> **Assignment**
Copy out each line below containing "computer".

=== Supplied material ===

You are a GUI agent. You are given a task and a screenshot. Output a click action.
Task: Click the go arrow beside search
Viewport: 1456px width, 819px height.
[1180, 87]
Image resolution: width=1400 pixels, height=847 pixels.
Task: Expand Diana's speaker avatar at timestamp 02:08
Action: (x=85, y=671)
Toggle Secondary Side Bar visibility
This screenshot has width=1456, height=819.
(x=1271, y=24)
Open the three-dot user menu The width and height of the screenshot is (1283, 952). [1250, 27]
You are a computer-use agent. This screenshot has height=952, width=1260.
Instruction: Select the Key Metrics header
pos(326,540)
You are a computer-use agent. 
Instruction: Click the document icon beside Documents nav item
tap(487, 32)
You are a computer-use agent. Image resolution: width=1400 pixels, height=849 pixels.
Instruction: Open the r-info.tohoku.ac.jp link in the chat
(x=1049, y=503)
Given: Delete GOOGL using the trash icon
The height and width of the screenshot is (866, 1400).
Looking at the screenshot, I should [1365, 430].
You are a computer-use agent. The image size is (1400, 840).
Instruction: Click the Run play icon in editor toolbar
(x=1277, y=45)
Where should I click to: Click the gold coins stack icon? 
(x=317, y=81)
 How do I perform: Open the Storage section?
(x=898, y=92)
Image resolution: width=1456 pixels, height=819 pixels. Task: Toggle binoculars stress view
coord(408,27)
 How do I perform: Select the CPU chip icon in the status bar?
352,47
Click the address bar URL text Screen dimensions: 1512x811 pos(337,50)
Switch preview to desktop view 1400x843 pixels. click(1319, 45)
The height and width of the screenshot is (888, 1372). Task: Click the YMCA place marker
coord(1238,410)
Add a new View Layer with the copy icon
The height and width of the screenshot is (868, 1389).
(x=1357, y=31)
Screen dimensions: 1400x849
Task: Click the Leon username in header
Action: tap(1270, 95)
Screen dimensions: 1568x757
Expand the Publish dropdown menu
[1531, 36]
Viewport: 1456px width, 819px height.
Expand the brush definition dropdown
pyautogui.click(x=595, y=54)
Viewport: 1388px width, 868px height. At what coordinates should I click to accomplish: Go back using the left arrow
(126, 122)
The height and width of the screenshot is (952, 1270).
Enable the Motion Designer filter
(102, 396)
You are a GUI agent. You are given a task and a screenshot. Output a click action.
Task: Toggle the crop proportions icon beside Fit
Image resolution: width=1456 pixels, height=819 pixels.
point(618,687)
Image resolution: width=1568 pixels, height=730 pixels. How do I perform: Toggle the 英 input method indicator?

===

> **Finished task**
You are a computer-use agent. This screenshot has height=952, width=1260.
You are a computer-use agent. 
You are a computer-use agent. Image resolution: width=1400 pixels, height=849 pixels.
You are a computer-use agent. The image size is (1400, 840).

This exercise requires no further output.